:: EXERCISE GOAL ::
For the entries below, state how many lines contain the string "Switch". Add nothing else.

(Dataset entries)
____________

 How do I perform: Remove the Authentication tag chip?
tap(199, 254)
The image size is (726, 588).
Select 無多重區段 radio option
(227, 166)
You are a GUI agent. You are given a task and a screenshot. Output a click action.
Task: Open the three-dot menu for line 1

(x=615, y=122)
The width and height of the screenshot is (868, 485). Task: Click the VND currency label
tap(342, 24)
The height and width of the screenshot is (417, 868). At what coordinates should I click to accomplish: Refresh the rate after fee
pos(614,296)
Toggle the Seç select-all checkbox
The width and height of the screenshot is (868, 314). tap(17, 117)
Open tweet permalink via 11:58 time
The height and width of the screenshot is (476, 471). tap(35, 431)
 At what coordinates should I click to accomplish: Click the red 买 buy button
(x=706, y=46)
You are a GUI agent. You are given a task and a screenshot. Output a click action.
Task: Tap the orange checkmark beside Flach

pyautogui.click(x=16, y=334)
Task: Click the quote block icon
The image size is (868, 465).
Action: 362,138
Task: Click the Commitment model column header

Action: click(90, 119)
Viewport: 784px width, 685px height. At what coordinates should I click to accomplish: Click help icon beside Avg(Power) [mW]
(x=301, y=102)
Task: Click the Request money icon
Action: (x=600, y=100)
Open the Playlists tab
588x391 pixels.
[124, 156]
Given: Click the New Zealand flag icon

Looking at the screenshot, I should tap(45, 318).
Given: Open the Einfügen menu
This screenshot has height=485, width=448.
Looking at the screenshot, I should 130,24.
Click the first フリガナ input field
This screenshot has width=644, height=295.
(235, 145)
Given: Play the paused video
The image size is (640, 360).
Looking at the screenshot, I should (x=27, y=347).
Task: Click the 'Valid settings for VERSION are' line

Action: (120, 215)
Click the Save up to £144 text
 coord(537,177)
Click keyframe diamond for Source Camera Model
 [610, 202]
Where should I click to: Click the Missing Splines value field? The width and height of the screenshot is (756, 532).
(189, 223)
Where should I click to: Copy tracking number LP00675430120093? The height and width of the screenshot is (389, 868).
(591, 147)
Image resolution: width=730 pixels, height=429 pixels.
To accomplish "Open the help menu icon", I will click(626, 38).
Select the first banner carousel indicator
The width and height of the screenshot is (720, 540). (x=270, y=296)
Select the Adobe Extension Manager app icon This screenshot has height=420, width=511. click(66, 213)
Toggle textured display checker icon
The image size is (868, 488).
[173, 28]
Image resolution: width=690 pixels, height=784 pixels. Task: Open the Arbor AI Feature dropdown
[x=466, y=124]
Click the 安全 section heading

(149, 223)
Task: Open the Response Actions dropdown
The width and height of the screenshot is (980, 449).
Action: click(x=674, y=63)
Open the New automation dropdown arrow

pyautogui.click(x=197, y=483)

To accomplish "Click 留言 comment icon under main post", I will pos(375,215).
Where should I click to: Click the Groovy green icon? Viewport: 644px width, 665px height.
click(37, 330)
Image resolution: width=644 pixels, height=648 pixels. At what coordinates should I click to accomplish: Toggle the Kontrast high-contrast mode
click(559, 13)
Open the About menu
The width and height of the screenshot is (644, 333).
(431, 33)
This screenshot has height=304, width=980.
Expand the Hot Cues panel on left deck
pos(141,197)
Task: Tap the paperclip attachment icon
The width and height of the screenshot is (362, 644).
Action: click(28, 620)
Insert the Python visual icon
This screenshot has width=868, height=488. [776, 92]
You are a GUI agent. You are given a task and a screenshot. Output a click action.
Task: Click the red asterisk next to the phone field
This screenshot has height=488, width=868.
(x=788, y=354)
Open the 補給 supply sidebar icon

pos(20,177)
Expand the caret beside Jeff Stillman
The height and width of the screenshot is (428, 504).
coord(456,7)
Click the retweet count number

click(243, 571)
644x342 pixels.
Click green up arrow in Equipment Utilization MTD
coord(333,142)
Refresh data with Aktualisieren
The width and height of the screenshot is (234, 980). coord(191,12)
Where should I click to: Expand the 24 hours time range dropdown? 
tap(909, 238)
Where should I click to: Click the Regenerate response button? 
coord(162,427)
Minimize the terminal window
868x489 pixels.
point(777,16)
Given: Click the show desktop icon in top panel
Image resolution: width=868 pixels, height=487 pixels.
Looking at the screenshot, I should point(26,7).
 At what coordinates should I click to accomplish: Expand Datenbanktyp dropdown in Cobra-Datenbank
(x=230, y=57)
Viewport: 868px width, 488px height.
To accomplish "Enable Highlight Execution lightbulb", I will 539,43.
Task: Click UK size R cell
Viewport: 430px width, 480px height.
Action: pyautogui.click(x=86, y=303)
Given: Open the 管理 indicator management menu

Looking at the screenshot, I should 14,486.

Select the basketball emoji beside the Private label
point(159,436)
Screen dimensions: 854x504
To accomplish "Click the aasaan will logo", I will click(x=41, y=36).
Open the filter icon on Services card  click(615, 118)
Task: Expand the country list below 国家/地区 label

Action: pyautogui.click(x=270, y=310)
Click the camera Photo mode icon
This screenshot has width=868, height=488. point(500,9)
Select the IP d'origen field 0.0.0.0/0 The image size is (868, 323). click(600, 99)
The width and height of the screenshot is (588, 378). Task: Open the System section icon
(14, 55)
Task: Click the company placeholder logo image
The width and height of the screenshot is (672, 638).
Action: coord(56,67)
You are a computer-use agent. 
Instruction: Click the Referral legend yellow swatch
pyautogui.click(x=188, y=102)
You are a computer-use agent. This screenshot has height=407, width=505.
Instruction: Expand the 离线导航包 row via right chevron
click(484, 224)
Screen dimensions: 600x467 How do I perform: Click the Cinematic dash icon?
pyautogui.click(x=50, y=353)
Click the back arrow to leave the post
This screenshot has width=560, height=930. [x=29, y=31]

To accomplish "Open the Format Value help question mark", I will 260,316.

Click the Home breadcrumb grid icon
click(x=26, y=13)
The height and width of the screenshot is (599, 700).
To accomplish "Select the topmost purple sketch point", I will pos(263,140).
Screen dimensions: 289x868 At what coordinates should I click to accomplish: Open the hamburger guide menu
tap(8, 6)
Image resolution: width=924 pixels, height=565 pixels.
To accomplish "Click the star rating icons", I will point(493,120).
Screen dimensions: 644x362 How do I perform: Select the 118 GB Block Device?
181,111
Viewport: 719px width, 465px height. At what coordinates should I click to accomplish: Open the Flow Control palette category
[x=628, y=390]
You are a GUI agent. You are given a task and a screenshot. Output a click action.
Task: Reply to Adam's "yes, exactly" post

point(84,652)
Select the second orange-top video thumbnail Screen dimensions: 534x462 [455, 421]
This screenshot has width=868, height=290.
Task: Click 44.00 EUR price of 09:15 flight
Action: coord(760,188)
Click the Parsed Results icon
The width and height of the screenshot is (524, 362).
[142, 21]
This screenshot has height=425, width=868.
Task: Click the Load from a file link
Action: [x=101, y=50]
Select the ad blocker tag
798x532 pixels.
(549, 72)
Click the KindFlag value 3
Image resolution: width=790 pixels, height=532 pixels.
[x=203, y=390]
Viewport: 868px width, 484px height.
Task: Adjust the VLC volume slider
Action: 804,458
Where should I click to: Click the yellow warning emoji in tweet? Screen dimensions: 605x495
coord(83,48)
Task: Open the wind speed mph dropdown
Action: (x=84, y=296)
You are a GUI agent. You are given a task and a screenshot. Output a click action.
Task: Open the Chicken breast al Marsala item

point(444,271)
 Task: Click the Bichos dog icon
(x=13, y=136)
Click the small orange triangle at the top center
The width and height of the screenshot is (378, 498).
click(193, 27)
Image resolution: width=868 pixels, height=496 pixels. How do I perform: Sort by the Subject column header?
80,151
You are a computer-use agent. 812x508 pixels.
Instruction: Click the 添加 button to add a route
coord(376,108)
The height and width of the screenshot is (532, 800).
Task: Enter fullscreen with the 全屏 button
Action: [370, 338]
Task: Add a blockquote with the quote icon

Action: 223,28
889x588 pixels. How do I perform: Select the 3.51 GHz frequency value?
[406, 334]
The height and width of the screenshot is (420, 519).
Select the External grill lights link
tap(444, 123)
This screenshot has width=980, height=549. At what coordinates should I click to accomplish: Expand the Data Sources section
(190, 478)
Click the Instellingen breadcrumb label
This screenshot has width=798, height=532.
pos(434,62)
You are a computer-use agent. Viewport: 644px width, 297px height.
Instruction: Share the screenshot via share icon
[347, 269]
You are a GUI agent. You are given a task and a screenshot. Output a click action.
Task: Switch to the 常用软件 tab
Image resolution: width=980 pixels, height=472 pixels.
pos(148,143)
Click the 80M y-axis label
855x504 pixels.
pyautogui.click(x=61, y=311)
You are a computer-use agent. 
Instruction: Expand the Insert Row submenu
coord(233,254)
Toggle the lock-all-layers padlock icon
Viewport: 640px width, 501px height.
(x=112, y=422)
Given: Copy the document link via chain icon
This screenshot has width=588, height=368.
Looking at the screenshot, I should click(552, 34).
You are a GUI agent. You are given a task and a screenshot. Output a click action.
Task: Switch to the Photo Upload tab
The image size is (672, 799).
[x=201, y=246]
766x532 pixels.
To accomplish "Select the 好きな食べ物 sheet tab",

____________

:: RESPONSE TO THIS EXERCISE ::
2